Volvió a Minglanilla, y al día siguiente la Dámasa, Barrientos y Alvarito marcharon en una tartana desvencijada camino de San Clemente. Se detuvieron de noche a dormir en un pueblo del camino, en un gran parador con pretensiones de fonda. A Alvarito le dieron un cuarto grande, pintado, con molduras en las paredes y en el techo, y una cama, también grande y alta, con una sábana almidonada.
Al poco tiempo de estar en la cama oyó algo que caía sobre la sábana almidonada y hacía un ligero ruido.
—¿Qué demonio caerá aquí? —se preguntó.
Encendió un fósforo, y vio sobre la manta varias pulgas.
—¡Qué pulgas más gruesas! —se dijo.
Al coger una, se le aplastó entre los dedos. Eran chinches.
—¡Qué cosa más repugnante! —pensó. En su casa, a pesar de la pobreza, no había visto chinches; su madre tenía en esto mucho cuidado.
Sacó un colchón de la cama, lo llevó a otro extremo del cuarto, se tendió, y, a pesar de su preocupación se durmió.
Soñó que se hallaba en una habitación llena de animales terribles, todos pesados y adormecidos; una boa grande dejaba un rastro de humedad en los ladrillos del suelo; una serpiente de cascabel se escondía, tímida, entre unas piedras; un cocodrilo bostezaba con la boca abierta. De pronto, alguien le decía: «¡Afuera! Empieza la función». Salió del cuarto seguido de dos tigres que saltaban y jugueteaban como gatos, y enseguida, por una ventana de cristal vio todos aquellos animales; la boa, el cocodrilo y los demás, agitándose de una manera furiosa.

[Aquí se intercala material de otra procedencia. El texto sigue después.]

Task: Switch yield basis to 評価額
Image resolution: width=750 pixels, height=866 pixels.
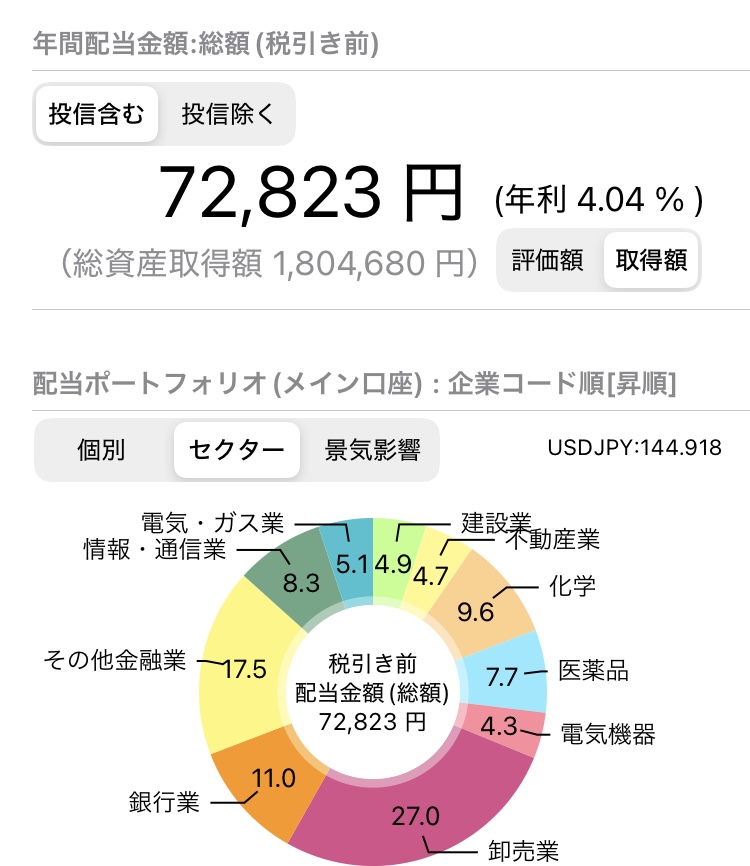Action: [547, 260]
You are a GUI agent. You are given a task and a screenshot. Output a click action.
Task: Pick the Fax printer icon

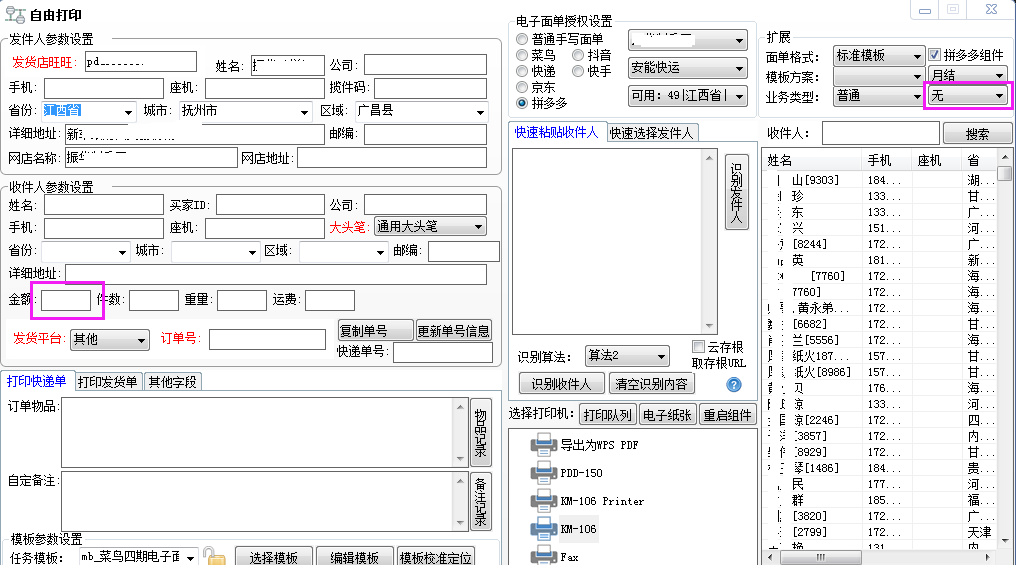point(544,555)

Se despertó, volvió a dormirse, y soñó de nuevo. Ahora se encontraba en la barraca de las figuras de cera, que estaban todas muy graves y muy serias, cuando de un agujero del techo apareció una chinche monstruosa, con los ojos rojos y amenazadores, y después una segunda y otra tercera.

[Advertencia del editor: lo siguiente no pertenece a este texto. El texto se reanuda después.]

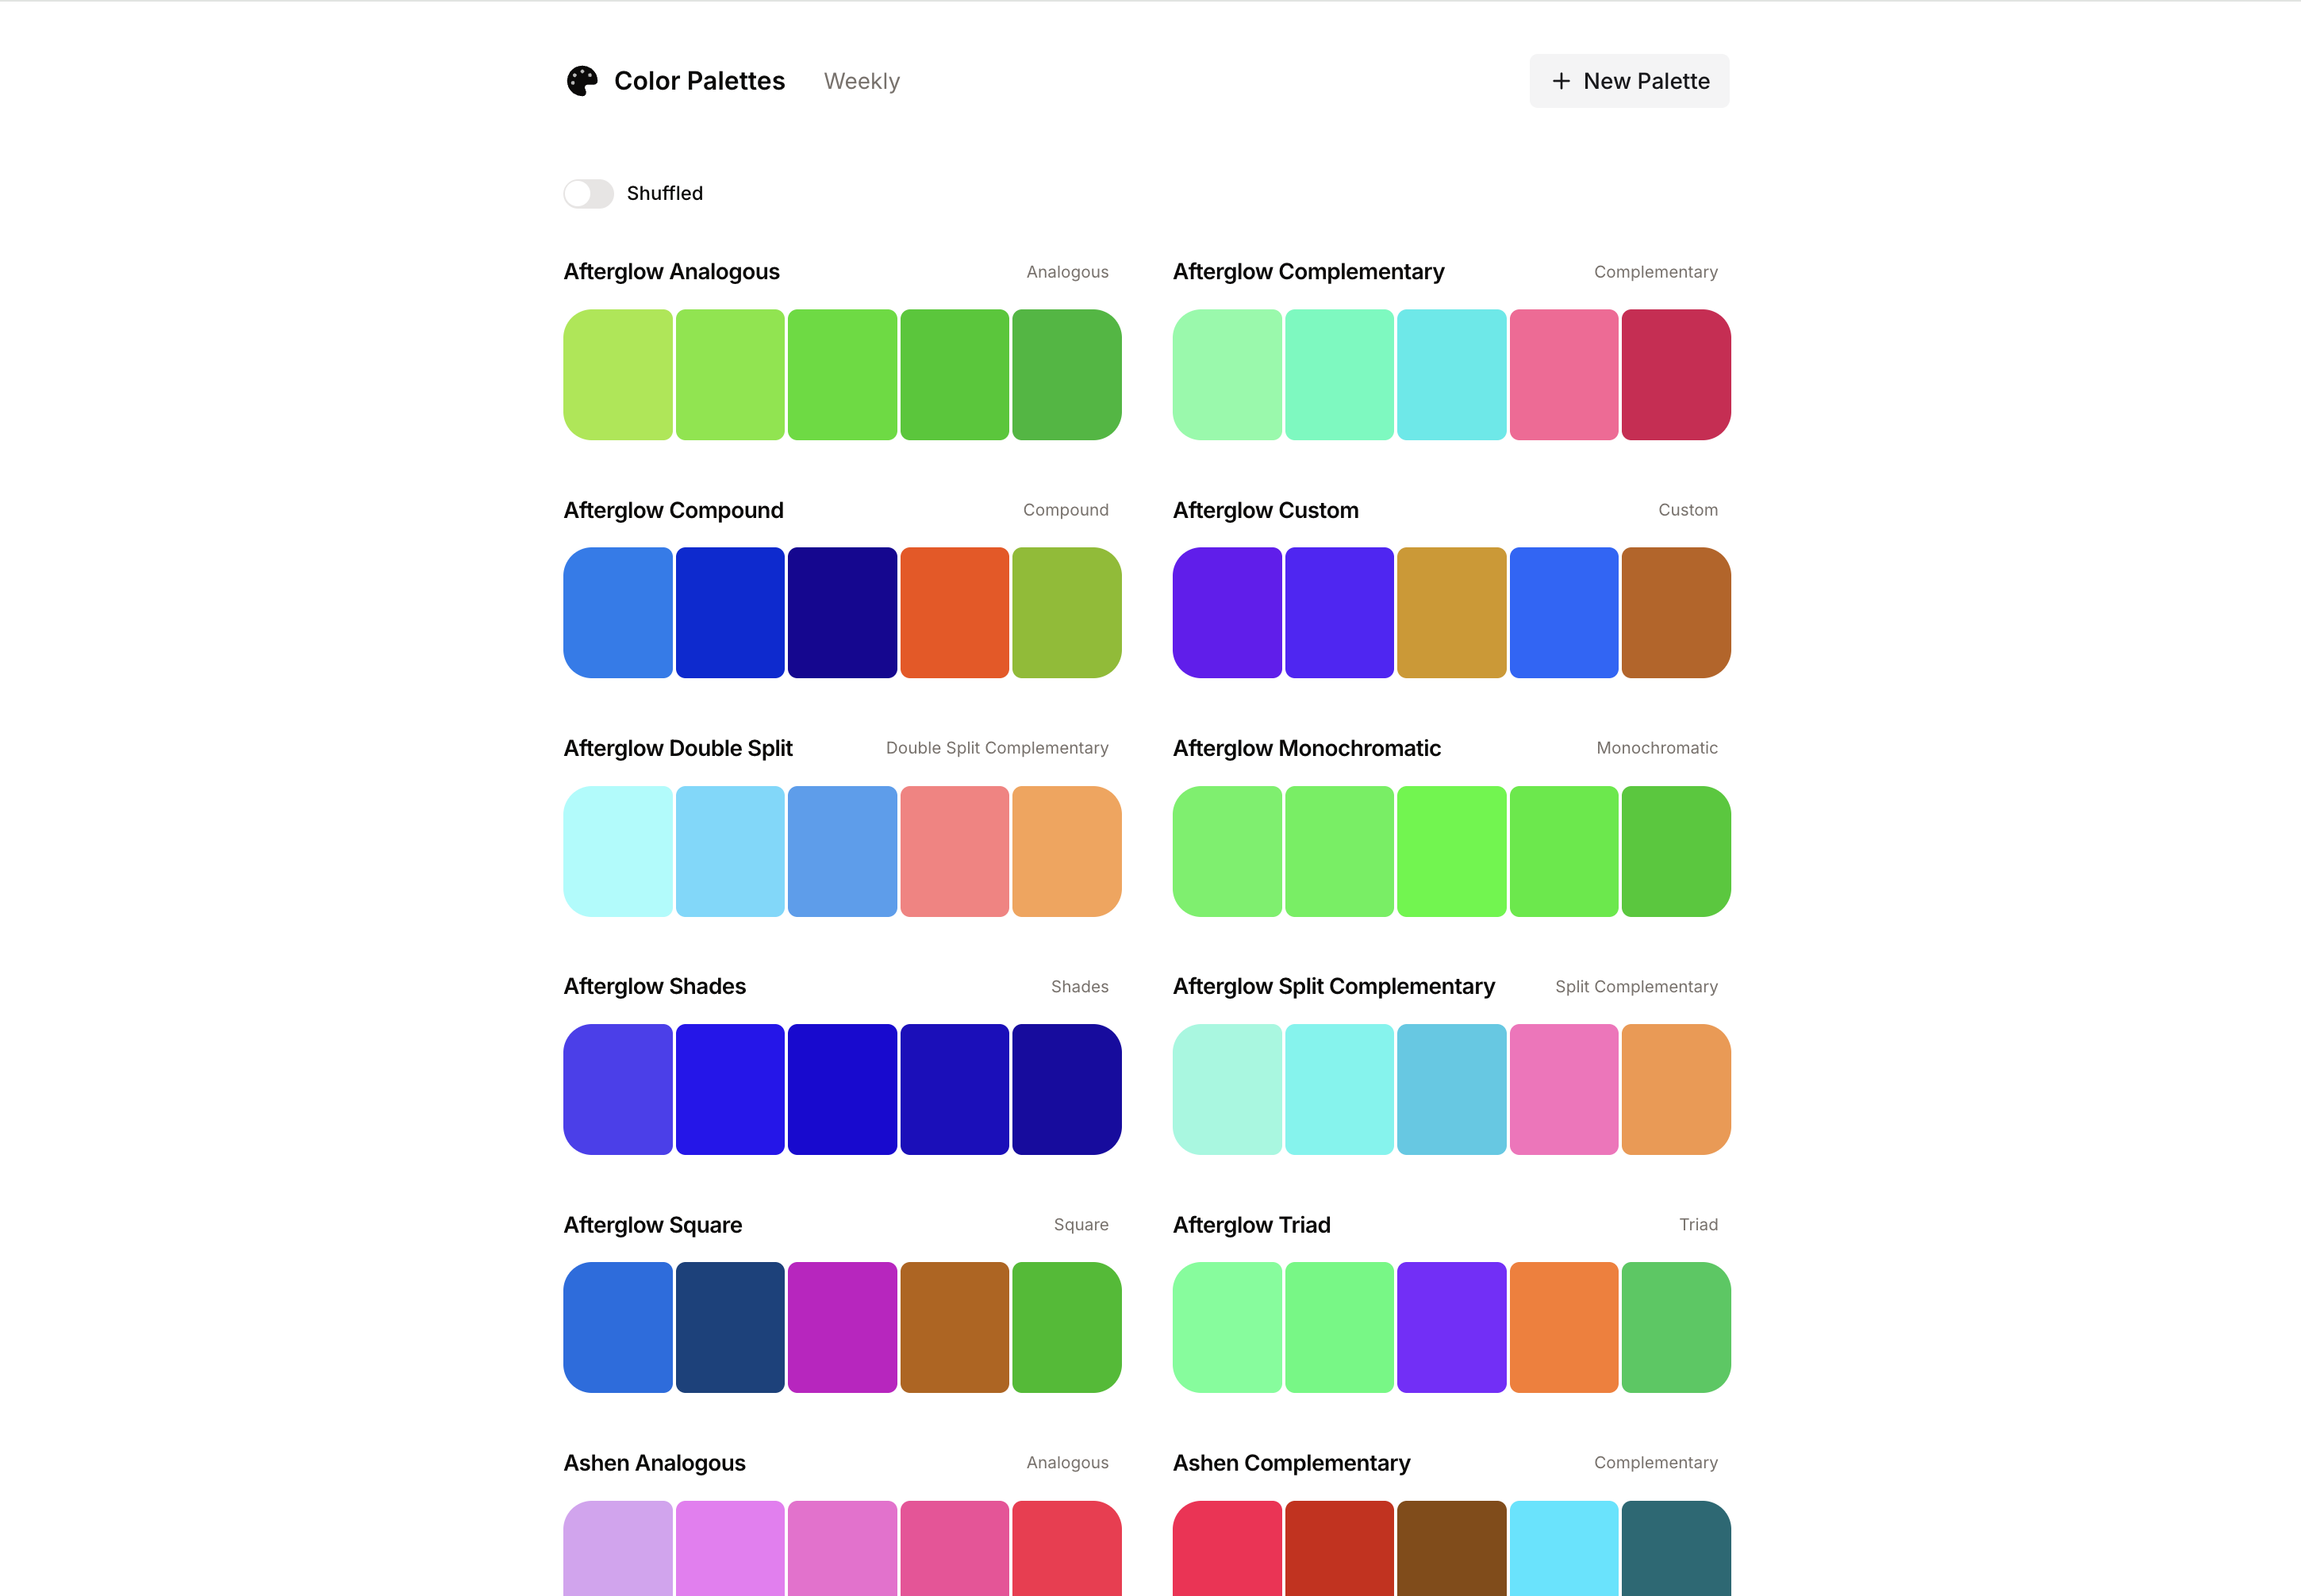Click the Double Split Complementary type label
The image size is (2301, 1596).
tap(996, 748)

Las chinches aquellas se ponían a hablar gravemente, y, después de maduras reflexiones, comenzaban a subirse por las piernas de las figuras de cera, y allí donde mordían, salía una mancha roja.
Al despertarse, Alvarito comprendió que las chinches, aunque sin hablar y sin dialogar, le estaban devorando.
Al levantarse de la cama se lavó en la fuente con cuidado, y, después de almorzar con el capitán Barrientos y con la Dámasa, tomaron, en un coche destartalado, el camino de San Clemente.
En el pueblo, preguntando aquí y allá, dieron con la casa de los parientes de la chica y fueron a verlos. Los tíos de la Dámasa eran de la familia de sor Patrocinio, la monja milagrera, amiga de los reyes y con gran influencia en Palacio. Sus parientes del pueblo la consideraban como una tunanta que se hacía ella misma las llagas.
La familia aceptó con gusto el que la Dámasa fuera a vivir con ella. La muchacha se despidió de Alvarito y del capitán Barrientos y estos marcharon a Cuenca.